[What is needed]:
Return the span of the advertising-and-journalism passage from "Advertising as Storytelling—So" up to and including "Detroit's economic survival.", copied word for word.

[Passage]:

Advertising as Storytelling—So News Stories Can Be Told

While much attention is focused on how to "fix" journalism, the bigger problem is fixing advertising to pay for the news. For me, Detroit143 is, in part, about reinventing what advertising is and how it is sold so it can again pay for journalism. In Detroit143, we want to demonstrate how a serious news organization can be a business success. In doing this, we will also be providing Detroit businesses with tools to drive their financial success, thus helping support Detroit's economic survival.

Making this advertising strategy work depends on us using the same management skills, storytelling talent, and social media smarts demanded by our core business—journalism.
My journey to this viewpoint began when I was a reporter in the 1970's for the Detroit Free Press. During the next two decades I started a magazine in Detroit and, backed by a rich Minnesotan, built a newspaper, magazine and media group with some 1,200 employees. In the process, I learned about the economics of the news business. Then the Web arrived with a clear message—it was going to alter the equations that had made print publishing a dependable money machine.

[Supplied data]:

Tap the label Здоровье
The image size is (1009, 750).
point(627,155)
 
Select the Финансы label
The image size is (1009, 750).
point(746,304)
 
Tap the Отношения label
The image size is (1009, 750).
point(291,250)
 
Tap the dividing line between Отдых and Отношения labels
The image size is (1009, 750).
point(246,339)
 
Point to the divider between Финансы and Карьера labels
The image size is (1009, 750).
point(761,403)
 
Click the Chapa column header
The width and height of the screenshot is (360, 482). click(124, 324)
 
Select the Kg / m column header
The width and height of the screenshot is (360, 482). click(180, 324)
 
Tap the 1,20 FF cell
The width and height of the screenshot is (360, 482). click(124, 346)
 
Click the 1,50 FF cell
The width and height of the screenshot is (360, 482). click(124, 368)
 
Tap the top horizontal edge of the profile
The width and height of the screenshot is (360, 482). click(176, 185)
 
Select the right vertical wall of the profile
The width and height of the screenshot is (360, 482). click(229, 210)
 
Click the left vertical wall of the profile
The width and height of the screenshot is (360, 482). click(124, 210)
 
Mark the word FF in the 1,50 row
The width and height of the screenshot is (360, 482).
==
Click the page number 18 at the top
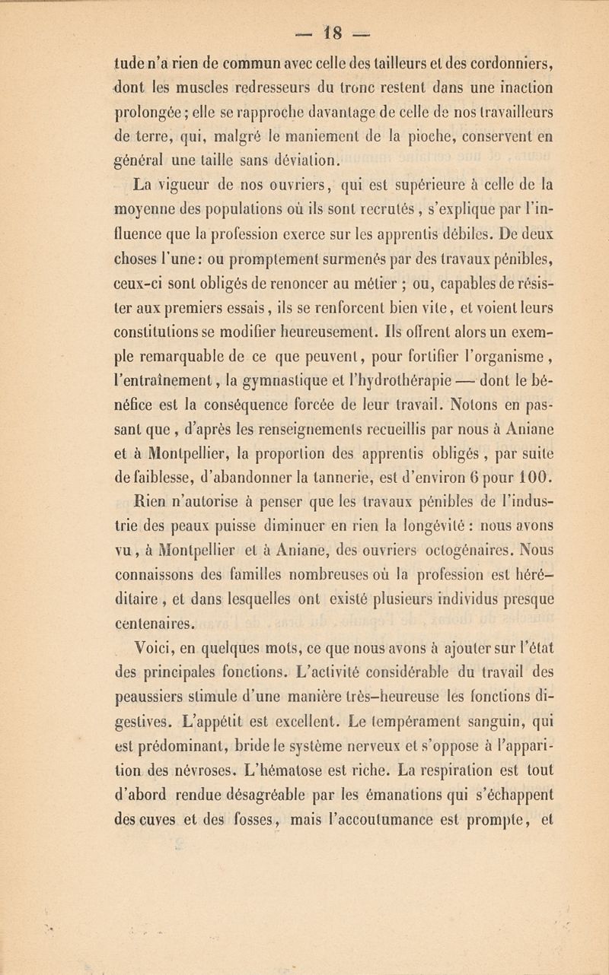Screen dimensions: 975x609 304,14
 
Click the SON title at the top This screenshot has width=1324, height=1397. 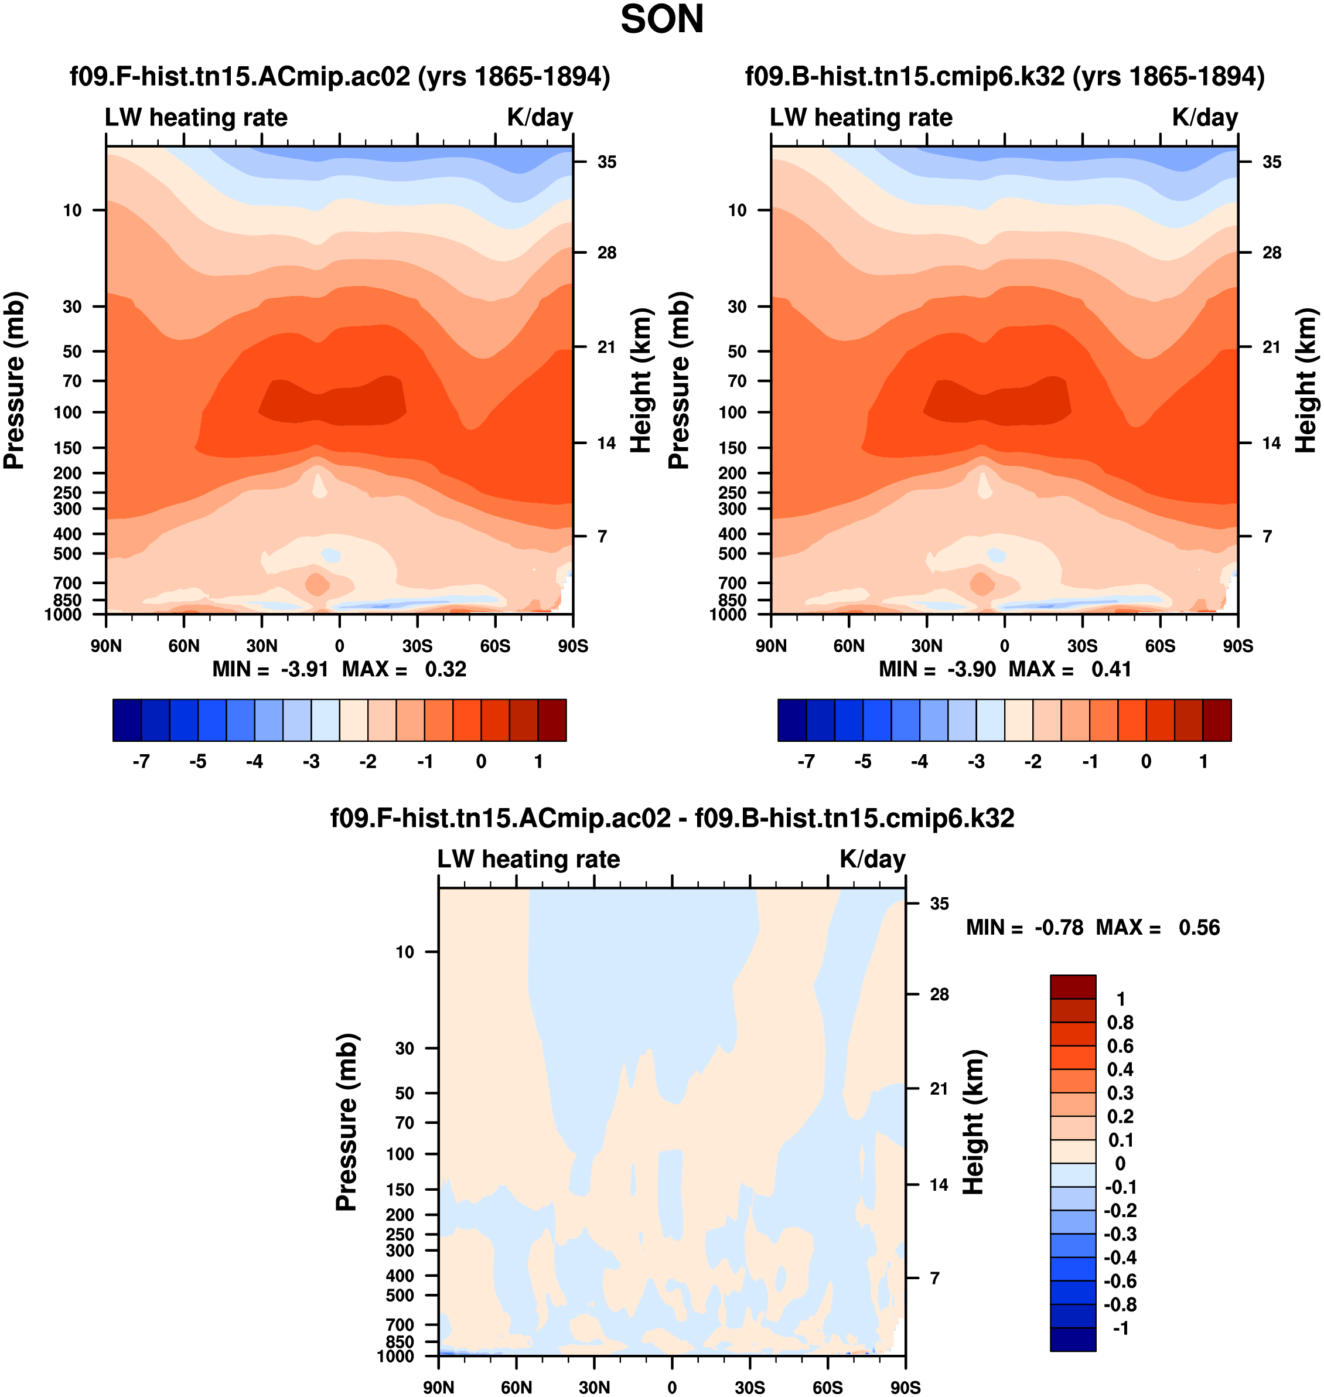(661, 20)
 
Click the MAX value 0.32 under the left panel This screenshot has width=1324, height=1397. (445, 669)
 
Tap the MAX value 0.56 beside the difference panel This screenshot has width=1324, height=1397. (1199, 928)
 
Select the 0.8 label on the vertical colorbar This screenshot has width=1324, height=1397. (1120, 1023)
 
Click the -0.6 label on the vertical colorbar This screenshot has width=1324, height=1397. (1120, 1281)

[Complete output]:
Advertising as Storytelling—So News Stories Can Be Told

While much attention is focused on how to "fix" journalism, the bigger problem is fixing advertising to pay for the news. For me, Detroit143 is, in part, about reinventing what advertising is and how it is sold so it can again pay for journalism. In Detroit143, we want to demonstrate how a serious news organization can be a business success. In doing this, we will also be providing Detroit businesses with tools to drive their financial success, thus helping support Detroit's economic survival.